Your usecases. Every model. One honest verdict.¶
touchstone is a personal eval benchmark. You bring the tasks you actually care about, it runs each one across the models and agents you're weighing — in isolated, reproducible sandboxes — and grades the outcomes so you can decide what to ship. No vendor lock-in: run Claude, or any model from any provider through an OpenAI-compatible endpoint.
your task → harness × model → isolated sandbox → graders → report
A 30-second taste¶
Run your own tasks against any OpenAI-compatible endpoint — here a local Ollama model — with no vendor CLI:
pip install "touchstone-eval[openai]"
export OPENAI_BASE_URL=http://localhost:11434/v1 # swap for any endpoint
touchstone run --harness openai --with-model llama3.1
…or compare two models head-to-head on the same harness and your own case:
touchstone run --eval my-task \
--harness openai \
--with-model "deepseek-v3.1:cloud" \
--with-model "gpt-oss:120b"
Each (case × harness × model × trial) runs in its own sandbox, is graded independently, and
lands in a single comparison report.
Why touchstone¶
-
Any model, any provider
Claude over its CLI, any ACP agent (droid, gemini, codex), or any OpenAI-compatible endpoint — OpenAI, OpenRouter, Together, Groq, DeepSeek, vLLM, Ollama, a LiteLLM proxy. Point at a
base_url, pick a model, go. -
Your tasks, not someone else's
Public benchmarks leak into training data. touchstone grades the work you do — bug fixes, refactors, real repos — including a private, never-committed held-out set.
-
Observe everything
A normalized Trace captures tool calls, tokens, cost and permission events — so graders can score how a model worked, not just its final answer.
-
Grade like you mean it
Hidden test suites, file/pattern checks, model-as-judge, tool-usage budgets and efficiency ramps — combined per a case's pass threshold.
-
Isolated & reproducible
Every cell gets a fresh sandbox (copy / git clone / worktree), its own throwaway venv, and optional container isolation. Parallel-safe, resumable after a crash.
-
Hold the controls constant
The harness, judge and responder are fixed across the matrix, so the model is the only thing that varies — the controlled-variable property a real eval needs.
How it works¶
A Run expands a matrix into many Cells — one per (case × harness × model × trial).

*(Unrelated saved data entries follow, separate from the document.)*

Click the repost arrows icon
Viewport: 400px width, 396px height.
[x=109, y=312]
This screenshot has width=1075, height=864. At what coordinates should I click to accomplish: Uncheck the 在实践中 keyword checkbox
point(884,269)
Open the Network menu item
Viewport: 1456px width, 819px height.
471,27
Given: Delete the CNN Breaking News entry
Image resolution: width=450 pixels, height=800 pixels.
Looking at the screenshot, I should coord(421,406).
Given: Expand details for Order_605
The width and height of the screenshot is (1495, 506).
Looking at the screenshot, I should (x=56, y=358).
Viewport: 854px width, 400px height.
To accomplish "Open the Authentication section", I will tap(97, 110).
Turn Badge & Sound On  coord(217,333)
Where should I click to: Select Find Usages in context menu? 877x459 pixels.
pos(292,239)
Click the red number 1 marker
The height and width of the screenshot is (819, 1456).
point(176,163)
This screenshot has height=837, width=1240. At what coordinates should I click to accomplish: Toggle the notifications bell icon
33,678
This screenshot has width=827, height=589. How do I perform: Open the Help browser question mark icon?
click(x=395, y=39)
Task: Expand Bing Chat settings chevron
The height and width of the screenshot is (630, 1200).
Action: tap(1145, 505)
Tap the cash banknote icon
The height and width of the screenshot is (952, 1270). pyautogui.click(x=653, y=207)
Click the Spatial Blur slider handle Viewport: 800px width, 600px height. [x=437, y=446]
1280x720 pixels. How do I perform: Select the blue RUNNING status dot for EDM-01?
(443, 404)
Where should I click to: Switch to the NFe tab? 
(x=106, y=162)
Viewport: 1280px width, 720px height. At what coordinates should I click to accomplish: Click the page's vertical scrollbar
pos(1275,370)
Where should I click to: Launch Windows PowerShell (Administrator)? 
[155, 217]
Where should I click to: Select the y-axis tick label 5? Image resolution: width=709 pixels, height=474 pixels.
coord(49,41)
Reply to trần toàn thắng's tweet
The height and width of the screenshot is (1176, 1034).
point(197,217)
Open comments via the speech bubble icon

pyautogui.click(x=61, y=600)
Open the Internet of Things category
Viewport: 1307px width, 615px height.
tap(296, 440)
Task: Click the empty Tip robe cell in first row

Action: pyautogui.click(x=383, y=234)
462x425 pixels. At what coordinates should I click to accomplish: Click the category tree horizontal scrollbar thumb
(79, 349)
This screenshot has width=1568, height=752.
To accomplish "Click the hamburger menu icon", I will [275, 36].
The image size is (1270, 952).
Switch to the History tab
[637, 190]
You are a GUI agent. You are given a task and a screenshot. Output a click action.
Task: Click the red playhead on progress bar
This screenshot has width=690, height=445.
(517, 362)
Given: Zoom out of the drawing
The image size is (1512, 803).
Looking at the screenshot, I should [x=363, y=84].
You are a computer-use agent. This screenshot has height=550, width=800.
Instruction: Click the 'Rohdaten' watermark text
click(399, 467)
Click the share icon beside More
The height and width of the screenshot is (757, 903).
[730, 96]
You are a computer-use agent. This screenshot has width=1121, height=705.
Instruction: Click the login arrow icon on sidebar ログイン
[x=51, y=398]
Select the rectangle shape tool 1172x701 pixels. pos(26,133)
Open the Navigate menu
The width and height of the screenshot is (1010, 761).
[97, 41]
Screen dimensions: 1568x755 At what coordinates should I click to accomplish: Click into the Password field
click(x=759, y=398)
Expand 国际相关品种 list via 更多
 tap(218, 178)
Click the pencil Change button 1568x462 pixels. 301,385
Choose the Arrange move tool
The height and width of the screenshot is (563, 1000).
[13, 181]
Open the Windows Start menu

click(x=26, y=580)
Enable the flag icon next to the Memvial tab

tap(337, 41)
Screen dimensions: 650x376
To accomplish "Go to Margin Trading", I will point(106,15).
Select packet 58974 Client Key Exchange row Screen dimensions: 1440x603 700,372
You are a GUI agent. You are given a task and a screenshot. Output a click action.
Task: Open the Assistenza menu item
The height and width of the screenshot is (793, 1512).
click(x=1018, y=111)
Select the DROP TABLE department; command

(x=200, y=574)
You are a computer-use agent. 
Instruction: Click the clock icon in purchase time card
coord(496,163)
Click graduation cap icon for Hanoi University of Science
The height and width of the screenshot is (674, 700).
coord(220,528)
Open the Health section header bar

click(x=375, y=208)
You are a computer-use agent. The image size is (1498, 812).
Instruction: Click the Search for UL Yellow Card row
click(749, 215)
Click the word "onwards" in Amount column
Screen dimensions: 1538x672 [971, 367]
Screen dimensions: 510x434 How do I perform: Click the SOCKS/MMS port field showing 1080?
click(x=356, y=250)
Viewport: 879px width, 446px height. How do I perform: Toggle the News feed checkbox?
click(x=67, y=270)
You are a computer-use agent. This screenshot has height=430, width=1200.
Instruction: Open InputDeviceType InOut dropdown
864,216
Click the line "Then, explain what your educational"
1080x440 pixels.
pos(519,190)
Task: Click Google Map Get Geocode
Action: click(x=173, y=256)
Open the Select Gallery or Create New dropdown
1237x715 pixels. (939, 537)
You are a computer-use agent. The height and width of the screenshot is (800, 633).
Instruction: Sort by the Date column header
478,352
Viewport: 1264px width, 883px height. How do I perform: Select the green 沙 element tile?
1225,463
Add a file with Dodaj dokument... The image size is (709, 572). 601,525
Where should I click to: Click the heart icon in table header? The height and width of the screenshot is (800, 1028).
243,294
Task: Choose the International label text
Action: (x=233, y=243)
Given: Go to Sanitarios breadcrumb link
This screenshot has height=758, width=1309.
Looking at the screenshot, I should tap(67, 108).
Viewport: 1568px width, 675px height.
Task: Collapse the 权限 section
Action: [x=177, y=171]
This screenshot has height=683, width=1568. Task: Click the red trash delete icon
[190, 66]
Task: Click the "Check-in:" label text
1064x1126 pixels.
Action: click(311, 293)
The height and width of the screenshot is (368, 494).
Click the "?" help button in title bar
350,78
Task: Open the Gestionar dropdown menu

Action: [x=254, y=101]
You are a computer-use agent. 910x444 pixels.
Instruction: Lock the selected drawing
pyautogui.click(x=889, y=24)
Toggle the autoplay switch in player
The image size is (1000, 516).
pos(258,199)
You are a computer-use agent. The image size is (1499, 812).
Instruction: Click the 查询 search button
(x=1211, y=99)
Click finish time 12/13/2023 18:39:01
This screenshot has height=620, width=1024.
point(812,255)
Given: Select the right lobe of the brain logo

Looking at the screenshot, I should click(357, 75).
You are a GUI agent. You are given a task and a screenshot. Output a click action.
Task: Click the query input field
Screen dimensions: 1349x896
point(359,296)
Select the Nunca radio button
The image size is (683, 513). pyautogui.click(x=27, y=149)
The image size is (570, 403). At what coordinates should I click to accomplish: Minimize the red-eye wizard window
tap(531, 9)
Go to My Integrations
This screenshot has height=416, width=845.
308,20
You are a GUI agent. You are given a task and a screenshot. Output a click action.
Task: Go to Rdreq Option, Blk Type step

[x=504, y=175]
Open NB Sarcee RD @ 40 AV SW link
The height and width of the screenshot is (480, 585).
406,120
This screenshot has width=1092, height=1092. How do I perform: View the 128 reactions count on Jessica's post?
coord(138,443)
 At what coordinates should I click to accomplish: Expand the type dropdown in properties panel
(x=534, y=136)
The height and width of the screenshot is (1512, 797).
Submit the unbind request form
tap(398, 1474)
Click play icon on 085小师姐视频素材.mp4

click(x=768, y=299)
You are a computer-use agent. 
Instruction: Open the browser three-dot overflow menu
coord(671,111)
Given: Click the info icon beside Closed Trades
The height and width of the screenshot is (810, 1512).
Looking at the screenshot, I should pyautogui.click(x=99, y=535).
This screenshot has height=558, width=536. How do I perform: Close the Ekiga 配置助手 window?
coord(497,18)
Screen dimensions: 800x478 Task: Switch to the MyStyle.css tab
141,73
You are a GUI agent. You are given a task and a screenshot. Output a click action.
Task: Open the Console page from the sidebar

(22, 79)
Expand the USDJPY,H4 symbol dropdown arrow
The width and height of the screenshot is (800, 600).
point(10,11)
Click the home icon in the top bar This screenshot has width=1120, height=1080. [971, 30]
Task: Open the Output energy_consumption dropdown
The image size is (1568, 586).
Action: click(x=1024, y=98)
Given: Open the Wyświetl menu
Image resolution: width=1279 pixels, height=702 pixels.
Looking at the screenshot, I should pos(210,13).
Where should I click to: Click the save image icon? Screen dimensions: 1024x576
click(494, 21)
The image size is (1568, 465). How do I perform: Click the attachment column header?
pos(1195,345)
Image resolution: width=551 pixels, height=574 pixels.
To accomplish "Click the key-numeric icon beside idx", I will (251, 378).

Each Cell prepares an isolated Sandbox from the case source, hands it to a Harness
(the swappable thing that drives a model), captures a Trace of what happened, then scores
the result with one or more Graders. Outcomes merge into a single report you can read or
diff.
The whole design rests on one idea: hold everything constant except the model. Same task, same tools, same judge — so a difference in the report is a difference in the model, not the scaffolding.